Timothy Stoltzfus Jost, Robert L. Willett Professor at Washington and Lee University School of Law. April 12, 2010, NATIONAL LAW JOURNAL
Much has been written about whether the complaint filed by state attorneys general challenging the constitutionality of the new health care law — the Patient Protection and Affordable Care Act — will result in a judgment holding the law to be unconstitutional. But the real question that should be asked is whether the court should require the attorneys who brought the case to pay personally the costs that the federal government will incur in defending it.
As we all know, Rule 11 of the Federal Rules of Civil Procedure requires an attorney filing a pleading in federal court to certify that "the claims, defenses, and other legal contentions are warranted by existing law" and "the factual contentions have evidentiary support." The court can sanction an attorney who violates this rule, including an obligation to pay the costs and reasonable attorney fees of the opposing party.
The complaint filed by the Florida attorney general and the AGs of 12 other states (joined last week by five additional state AGs) makes several allegations that are on their face neither legally nor factually true. At paragraphs 40 and 42, it alleges that the new law requires the states to enforce the insurance reforms and operate the exchanges. It further alleges: "Should a state not wish to participate in the exchanges, it can opt out only if it provides coverage for uninsured individuals with incomes between 133 percent and 200 percent of the federal poverty level....The only other way for a state to avoid the Act's requirements is to drop out of the Medicaid program, leaving millions of persons uninsured."
This is simple nonsense. In fact, the new law at Section 1321 offers the states the option either to enforce the law and operate the exchanges or not to do so. If states choose not to, the federal government will enforce the law in the state and either operate an exchange itself or do so through a nonprofit organization. This section of the law was clearly drafted to comply with the requirements set out in New York v. U.S., 505 U.S. 144 (1992) — the U.S. Supreme Court authority against the federal government commandeering the states to enforce its own law — and succeeds in doing so.
Paragraph 42 alleges that the health care law requires the states to establish an office to assist insurance consumers. The new law offers the states grants to establish such offices but does not require them to do so. This claim is simply false. Paragraph 47 alleges that no federal funding will be available for persons who withdraw from employer coverage because they become eligible for Medicaid. Nothing in the law even suggests this. Federal funding under the legislation will cover all persons otherwise qualified for Medicaid with household income below 133% of the poverty level, period.
Although the complaint suggests that the new law's expansion of Medicaid eligibility to Americans below 133% of poverty level will impose a massive financial burden on the states, nowhere does it mention the key fact that this population will be covered 100% by federal funds for years 2014 to 2016, after which the states' share will gradually climb to 10% in 2020, where it will remain thereafter.

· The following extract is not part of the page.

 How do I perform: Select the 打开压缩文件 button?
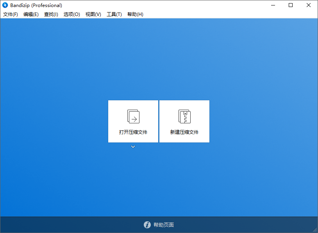coord(133,121)
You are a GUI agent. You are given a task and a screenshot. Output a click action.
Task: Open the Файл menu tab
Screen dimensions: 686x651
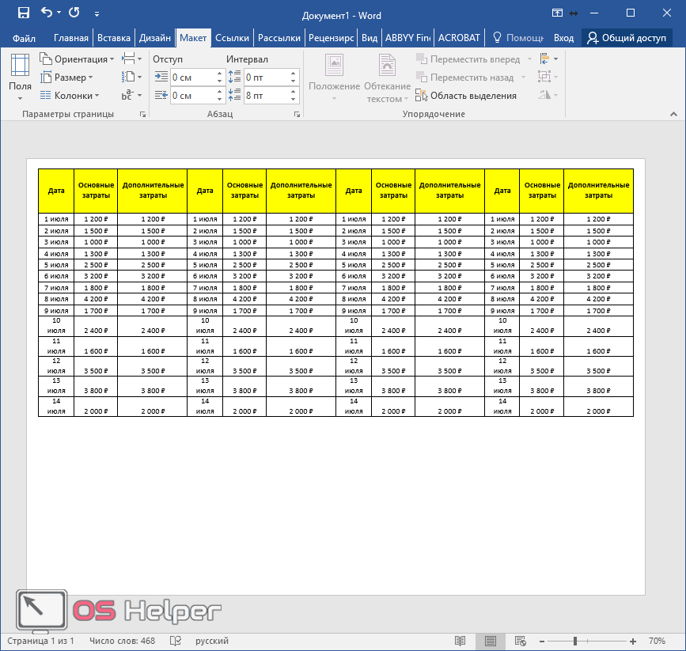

The Congressional Budget Office estimates that the Medicaid changes will result in $434 billion in extra Medicaid and Children's Health Insurance Program money flowing to the states between 2010 and 2019, while total spending for all states in the 10-year period will increase by only $20 billion. Nowhere does the complaint mention the huge financial savings that state and local governments, as well as nonprofit community hospitals, will reap from not having to subsidize uncompensated care for this population.
Finally, the complaint fails to mention that the individual-responsibility requirement that it attacks does not apply to anyone whose income falls below the tax filing limit ($18,700 for a married couple filing jointly in 2009) or for whom health insurance would cost more than 8% of household income. These exceptions will cover a large percentage of uninsured individuals in the plaintiff states.
This is only the start of the shortcomings of this complaint. Long-established precedent holds that states do not have standing to challenge the constitutionality of a federal law. Massachusetts v. Mellon, 262 U.S. 447 (1923). Even if the states did, there are serious questions of ripeness, as the law does not go into effect until 2014. Moreover, the Tax Injunction Act would bar the relief the states seek: enjoining the collection of a tax. All this before one even gets to the merits, on which the states are also unlikely to prevail unless the courts abandon decades of established constitutional law.
This complaint not only represents shockingly shoddy lawyering but should be recognized by the courts for what it in fact is: A pleading whose key claims are without support in the law and the facts. The attorneys who brought this case — solely for political purposes — should have to bear personally the cost of defending this litigation that they are imposing on federal taxpayers.